# Saved data entries:
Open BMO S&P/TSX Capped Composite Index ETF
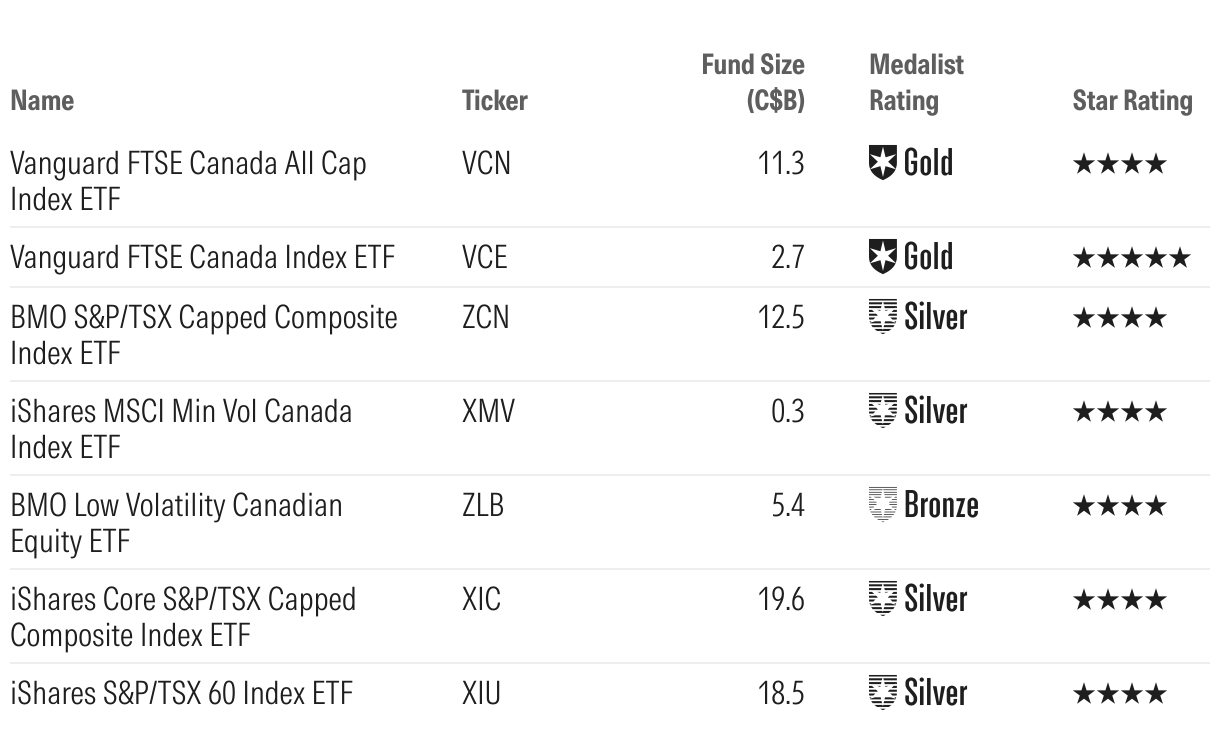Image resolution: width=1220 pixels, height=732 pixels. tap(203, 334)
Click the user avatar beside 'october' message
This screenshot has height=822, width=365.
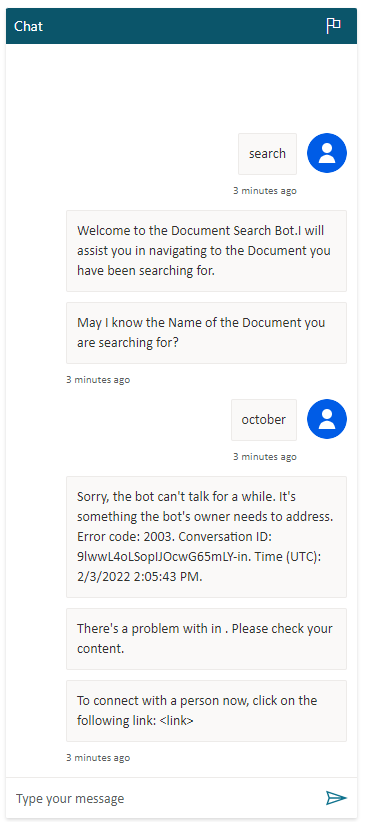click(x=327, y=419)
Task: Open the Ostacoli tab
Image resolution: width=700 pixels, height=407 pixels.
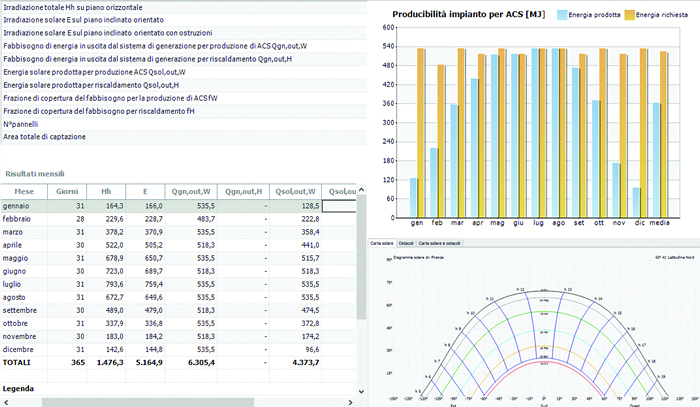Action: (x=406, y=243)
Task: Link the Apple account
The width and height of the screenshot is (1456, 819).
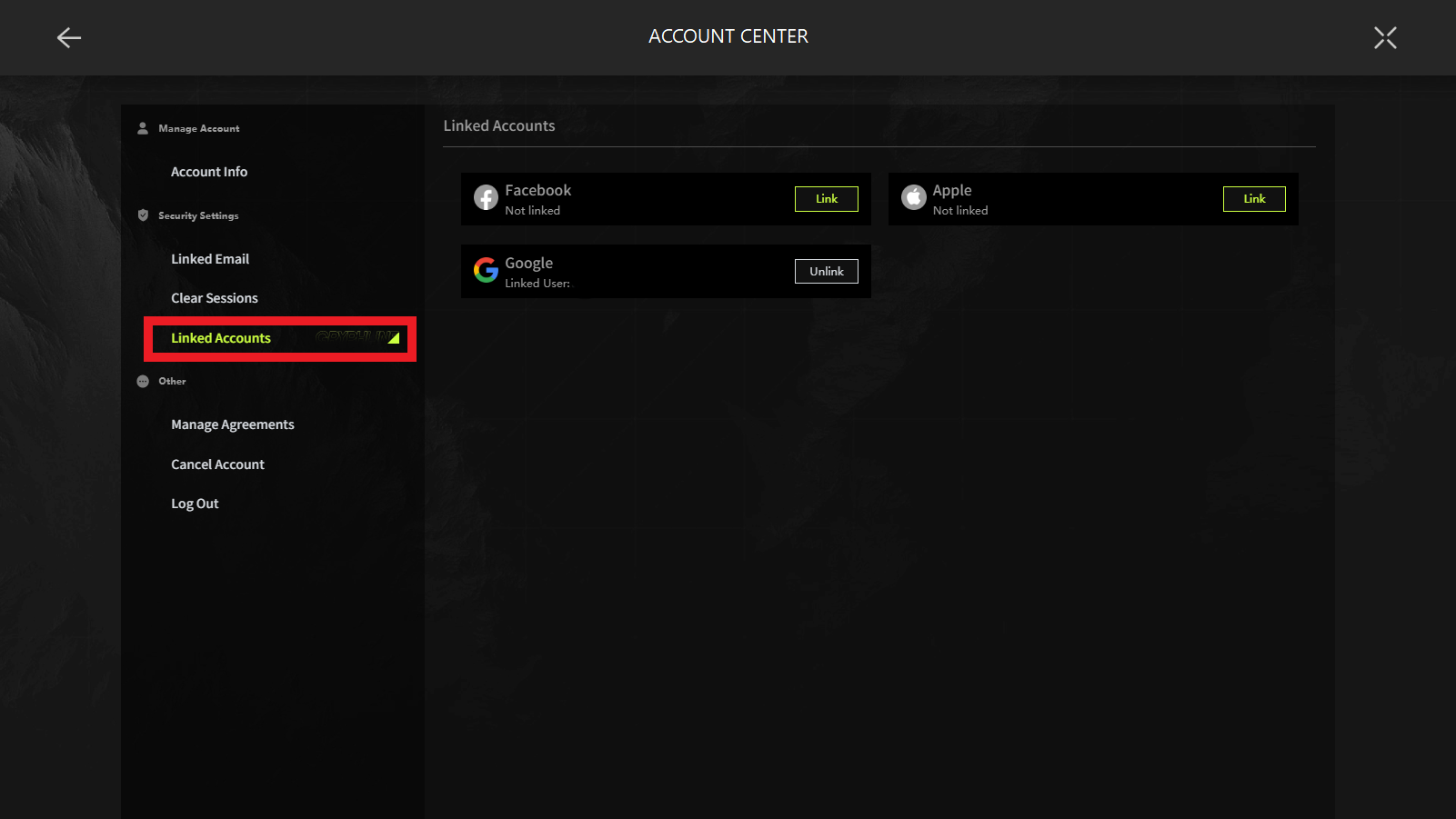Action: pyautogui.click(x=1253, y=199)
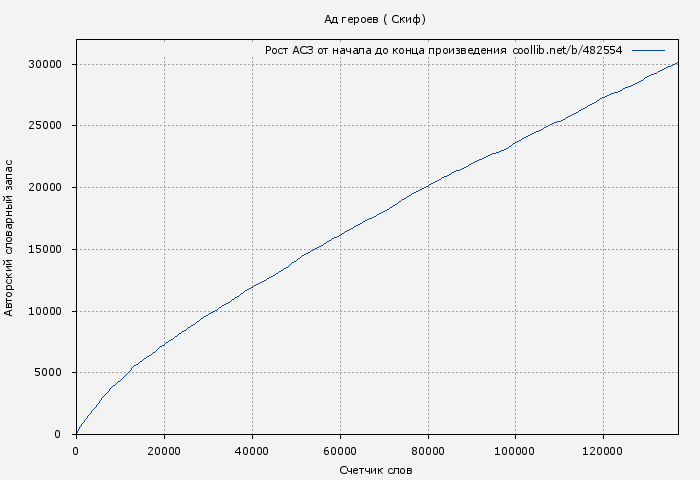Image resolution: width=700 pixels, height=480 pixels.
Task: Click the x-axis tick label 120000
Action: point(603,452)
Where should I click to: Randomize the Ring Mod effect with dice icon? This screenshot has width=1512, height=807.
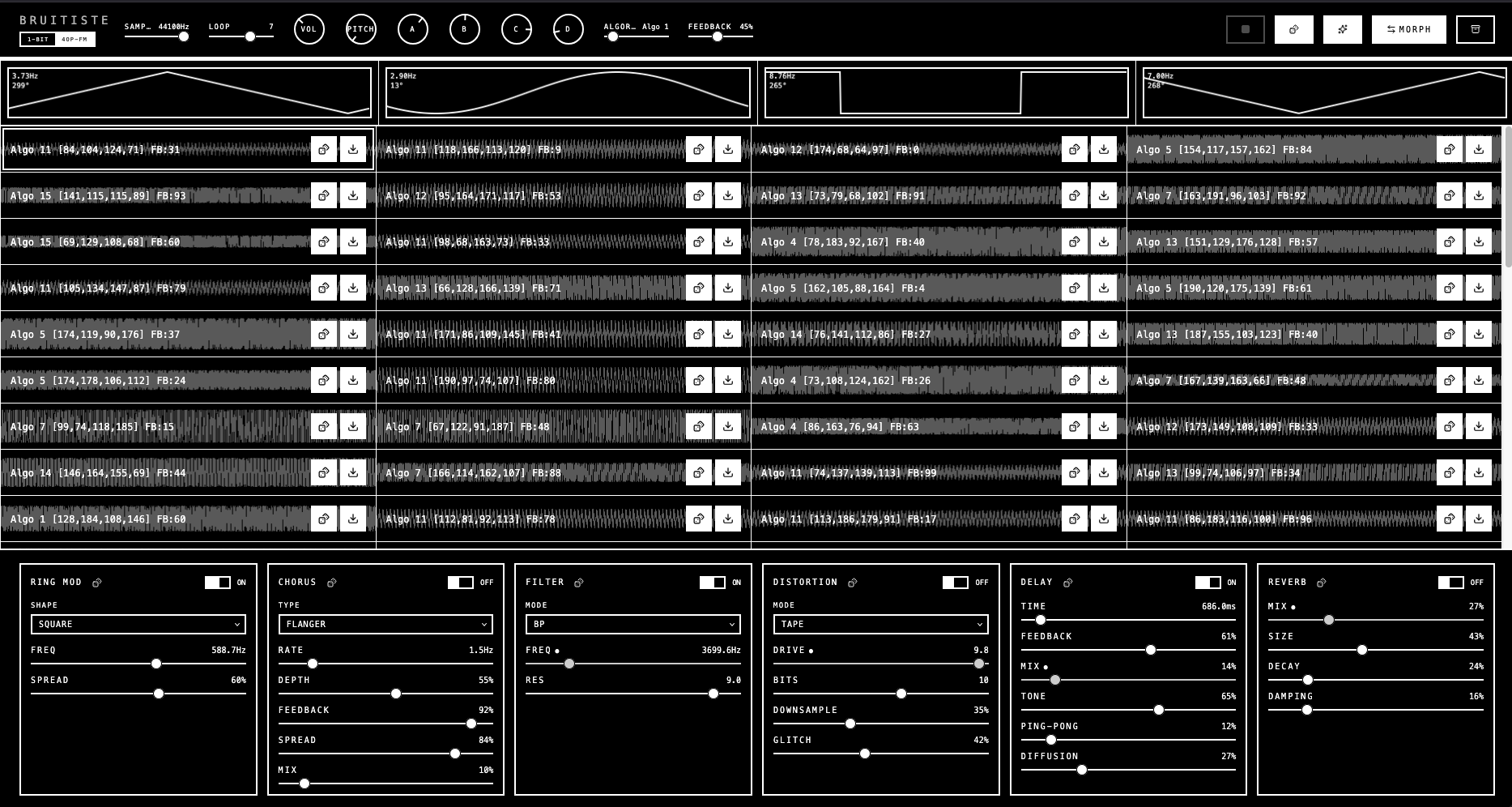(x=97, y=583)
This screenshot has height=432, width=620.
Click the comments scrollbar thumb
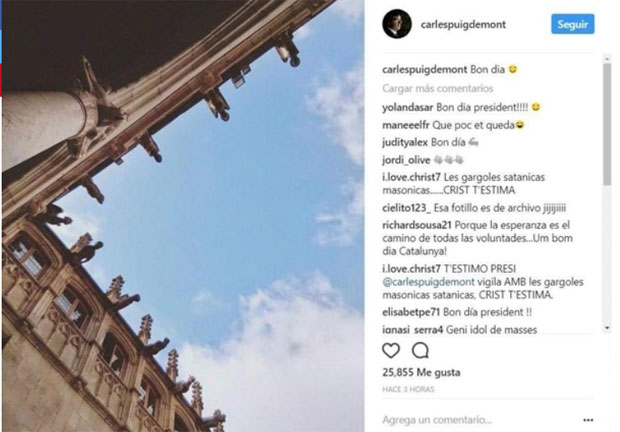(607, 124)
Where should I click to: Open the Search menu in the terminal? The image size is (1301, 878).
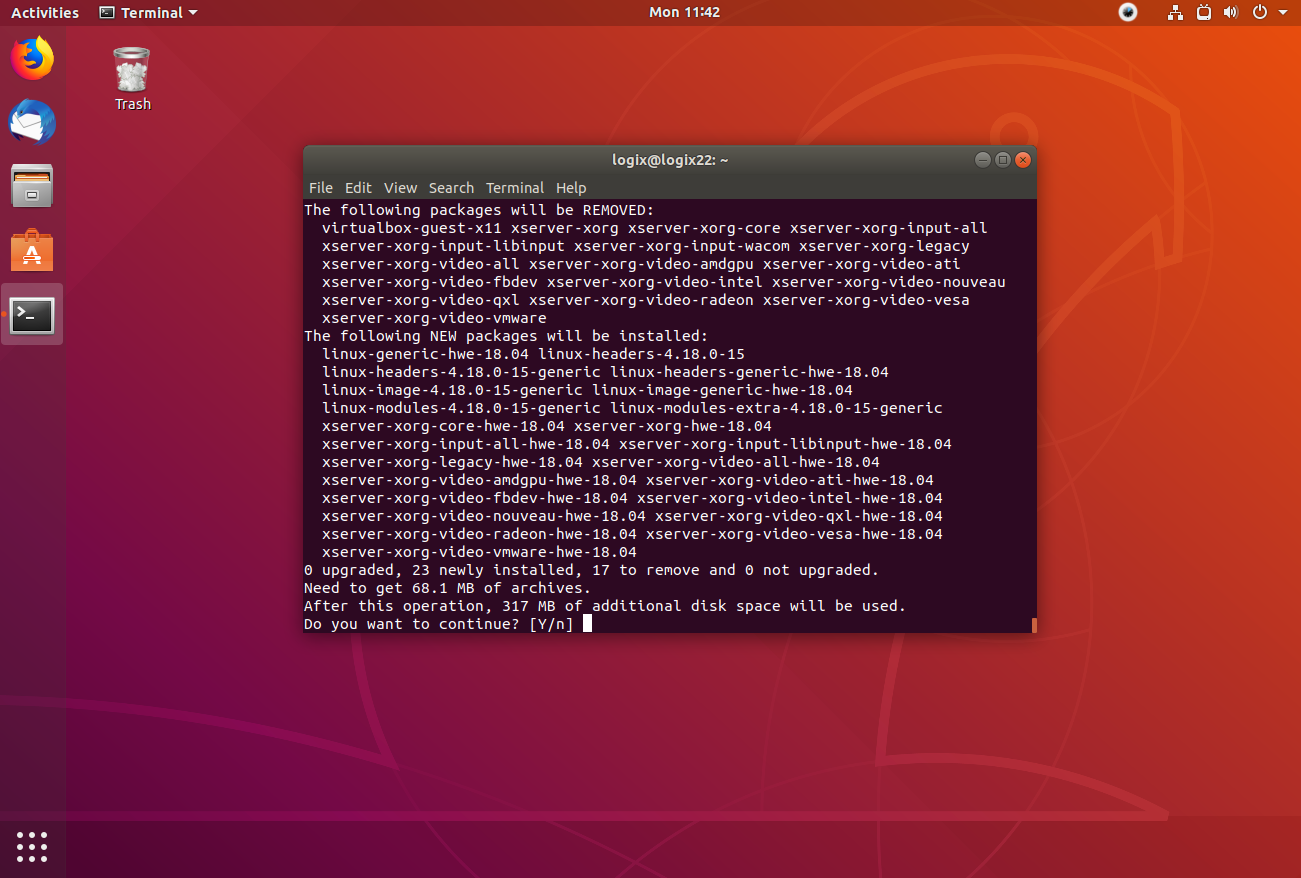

# EXERCISE:
Counting the line with "Click the user" and the last line of the data above, transcribe those two lines and every line between them exactly, without the pictures.

# TASK OUTPUT:
Click the user avatar beside 'october' message
This screenshot has height=822, width=365.
click(x=327, y=419)
Task: Open the Ostacoli tab
Image resolution: width=700 pixels, height=407 pixels.
Action: (x=406, y=243)
Task: Link the Apple account
The width and height of the screenshot is (1456, 819).
Action: pyautogui.click(x=1253, y=199)
Image resolution: width=700 pixels, height=480 pixels.
Task: Click the x-axis tick label 120000
Action: point(603,452)
Where should I click to: Randomize the Ring Mod effect with dice icon? This screenshot has width=1512, height=807.
(x=97, y=583)
This screenshot has height=432, width=620.
Click the comments scrollbar thumb
(607, 124)
Where should I click to: Open the Search menu in the terminal? The image size is (1301, 878).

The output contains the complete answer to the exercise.